## [The problem]
Below are the records; count how many of their lines contain the word "checkbox" and give that number only.

Segment Start: Records provided

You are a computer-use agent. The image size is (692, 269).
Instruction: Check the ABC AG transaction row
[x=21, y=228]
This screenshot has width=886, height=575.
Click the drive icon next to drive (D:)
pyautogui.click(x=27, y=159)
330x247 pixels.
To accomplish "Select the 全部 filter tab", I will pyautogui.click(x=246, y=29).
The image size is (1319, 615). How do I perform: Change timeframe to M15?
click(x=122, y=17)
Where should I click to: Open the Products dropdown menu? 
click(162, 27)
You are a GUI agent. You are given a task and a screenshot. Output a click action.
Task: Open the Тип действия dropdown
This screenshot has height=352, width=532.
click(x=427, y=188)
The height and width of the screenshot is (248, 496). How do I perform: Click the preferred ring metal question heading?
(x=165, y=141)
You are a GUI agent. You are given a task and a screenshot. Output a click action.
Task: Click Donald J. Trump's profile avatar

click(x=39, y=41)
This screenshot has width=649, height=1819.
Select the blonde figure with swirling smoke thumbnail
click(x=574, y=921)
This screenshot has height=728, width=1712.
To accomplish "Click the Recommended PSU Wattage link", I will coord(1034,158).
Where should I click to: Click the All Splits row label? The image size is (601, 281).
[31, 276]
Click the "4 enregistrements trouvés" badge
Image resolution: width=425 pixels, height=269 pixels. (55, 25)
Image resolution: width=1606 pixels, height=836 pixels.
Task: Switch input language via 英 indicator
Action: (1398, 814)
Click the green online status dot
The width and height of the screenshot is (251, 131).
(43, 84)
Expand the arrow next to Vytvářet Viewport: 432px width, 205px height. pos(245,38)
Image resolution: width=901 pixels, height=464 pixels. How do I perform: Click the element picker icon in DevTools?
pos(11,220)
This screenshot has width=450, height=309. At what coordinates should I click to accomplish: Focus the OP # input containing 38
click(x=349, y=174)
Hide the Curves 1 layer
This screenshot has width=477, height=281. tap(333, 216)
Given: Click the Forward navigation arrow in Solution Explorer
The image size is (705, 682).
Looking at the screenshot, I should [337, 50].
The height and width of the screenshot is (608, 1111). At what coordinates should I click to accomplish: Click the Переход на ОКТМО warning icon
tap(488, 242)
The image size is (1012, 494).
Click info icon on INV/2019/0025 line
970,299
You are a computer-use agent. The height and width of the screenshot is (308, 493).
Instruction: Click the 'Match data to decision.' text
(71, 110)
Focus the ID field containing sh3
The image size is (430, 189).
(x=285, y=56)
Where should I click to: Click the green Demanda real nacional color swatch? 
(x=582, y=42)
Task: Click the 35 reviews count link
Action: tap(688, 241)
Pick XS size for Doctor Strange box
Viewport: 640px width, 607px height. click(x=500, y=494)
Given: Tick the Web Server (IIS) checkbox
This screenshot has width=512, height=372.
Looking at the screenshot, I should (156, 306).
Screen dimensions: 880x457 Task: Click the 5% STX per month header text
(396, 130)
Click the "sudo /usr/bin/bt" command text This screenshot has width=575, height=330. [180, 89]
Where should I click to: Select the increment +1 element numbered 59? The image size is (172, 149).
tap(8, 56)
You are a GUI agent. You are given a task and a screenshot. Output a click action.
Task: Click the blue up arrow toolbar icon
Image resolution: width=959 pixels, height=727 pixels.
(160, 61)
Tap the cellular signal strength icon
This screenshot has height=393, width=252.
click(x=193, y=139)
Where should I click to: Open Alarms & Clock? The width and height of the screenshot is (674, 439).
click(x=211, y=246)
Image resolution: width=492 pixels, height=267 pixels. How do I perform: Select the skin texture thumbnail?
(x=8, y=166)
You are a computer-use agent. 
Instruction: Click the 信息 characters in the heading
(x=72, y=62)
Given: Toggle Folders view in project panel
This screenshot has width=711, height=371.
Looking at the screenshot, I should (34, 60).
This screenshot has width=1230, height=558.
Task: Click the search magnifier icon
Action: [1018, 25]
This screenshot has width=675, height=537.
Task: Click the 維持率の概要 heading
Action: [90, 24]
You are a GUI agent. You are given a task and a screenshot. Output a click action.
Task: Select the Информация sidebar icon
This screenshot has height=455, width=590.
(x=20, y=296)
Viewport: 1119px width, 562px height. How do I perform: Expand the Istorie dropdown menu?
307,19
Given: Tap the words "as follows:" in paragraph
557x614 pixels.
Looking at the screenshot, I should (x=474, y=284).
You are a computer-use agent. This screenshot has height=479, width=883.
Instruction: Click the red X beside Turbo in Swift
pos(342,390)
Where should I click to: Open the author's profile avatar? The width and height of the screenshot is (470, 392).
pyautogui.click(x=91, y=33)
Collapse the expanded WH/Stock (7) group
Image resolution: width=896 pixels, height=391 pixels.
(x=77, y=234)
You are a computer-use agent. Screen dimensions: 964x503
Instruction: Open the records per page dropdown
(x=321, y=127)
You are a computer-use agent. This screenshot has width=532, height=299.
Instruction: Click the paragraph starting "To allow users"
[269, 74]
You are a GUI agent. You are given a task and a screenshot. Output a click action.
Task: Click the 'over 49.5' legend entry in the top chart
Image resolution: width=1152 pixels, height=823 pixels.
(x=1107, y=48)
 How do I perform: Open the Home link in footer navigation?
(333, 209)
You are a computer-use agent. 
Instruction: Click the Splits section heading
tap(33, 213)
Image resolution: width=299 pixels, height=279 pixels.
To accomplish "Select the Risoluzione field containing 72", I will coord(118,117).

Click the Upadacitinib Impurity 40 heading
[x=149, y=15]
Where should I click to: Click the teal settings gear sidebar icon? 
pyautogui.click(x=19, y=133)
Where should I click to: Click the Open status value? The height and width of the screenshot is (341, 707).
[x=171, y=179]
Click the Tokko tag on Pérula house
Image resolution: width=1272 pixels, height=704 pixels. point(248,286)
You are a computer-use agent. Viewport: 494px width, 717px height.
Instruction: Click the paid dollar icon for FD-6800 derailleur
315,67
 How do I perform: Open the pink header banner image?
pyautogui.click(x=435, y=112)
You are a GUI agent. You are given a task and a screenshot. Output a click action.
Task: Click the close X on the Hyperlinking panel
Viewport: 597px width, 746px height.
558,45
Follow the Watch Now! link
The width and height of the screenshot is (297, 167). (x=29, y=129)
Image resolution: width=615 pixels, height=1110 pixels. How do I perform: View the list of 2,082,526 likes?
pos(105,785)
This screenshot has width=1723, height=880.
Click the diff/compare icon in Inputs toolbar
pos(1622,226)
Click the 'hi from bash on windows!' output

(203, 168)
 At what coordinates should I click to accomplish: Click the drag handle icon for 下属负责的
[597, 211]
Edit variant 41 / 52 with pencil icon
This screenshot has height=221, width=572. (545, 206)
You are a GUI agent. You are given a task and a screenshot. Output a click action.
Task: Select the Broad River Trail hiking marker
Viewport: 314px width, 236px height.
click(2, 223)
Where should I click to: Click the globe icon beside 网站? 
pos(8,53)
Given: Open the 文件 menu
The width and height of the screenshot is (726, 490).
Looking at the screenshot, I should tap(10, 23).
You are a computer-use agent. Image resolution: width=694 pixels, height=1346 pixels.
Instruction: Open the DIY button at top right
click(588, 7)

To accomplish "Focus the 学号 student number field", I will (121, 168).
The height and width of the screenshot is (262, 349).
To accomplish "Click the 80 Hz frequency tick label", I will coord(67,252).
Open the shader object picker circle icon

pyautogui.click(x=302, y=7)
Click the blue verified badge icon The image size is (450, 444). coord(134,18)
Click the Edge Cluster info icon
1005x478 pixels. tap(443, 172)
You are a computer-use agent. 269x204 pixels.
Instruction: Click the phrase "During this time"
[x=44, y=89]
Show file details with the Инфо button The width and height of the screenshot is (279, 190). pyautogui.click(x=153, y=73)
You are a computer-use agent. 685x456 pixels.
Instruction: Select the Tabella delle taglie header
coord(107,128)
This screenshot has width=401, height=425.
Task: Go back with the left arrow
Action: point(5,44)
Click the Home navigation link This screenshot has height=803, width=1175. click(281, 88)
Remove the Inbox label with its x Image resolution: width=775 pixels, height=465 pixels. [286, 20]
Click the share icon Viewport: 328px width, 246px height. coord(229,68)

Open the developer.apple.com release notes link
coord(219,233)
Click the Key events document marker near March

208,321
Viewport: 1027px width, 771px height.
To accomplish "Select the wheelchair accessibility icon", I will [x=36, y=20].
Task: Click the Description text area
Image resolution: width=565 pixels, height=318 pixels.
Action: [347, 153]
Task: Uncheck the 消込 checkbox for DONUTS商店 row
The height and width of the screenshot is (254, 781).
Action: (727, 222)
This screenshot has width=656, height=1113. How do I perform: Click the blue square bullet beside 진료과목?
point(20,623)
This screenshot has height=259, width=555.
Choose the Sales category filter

Segment End: Records provided

## [Task response]
2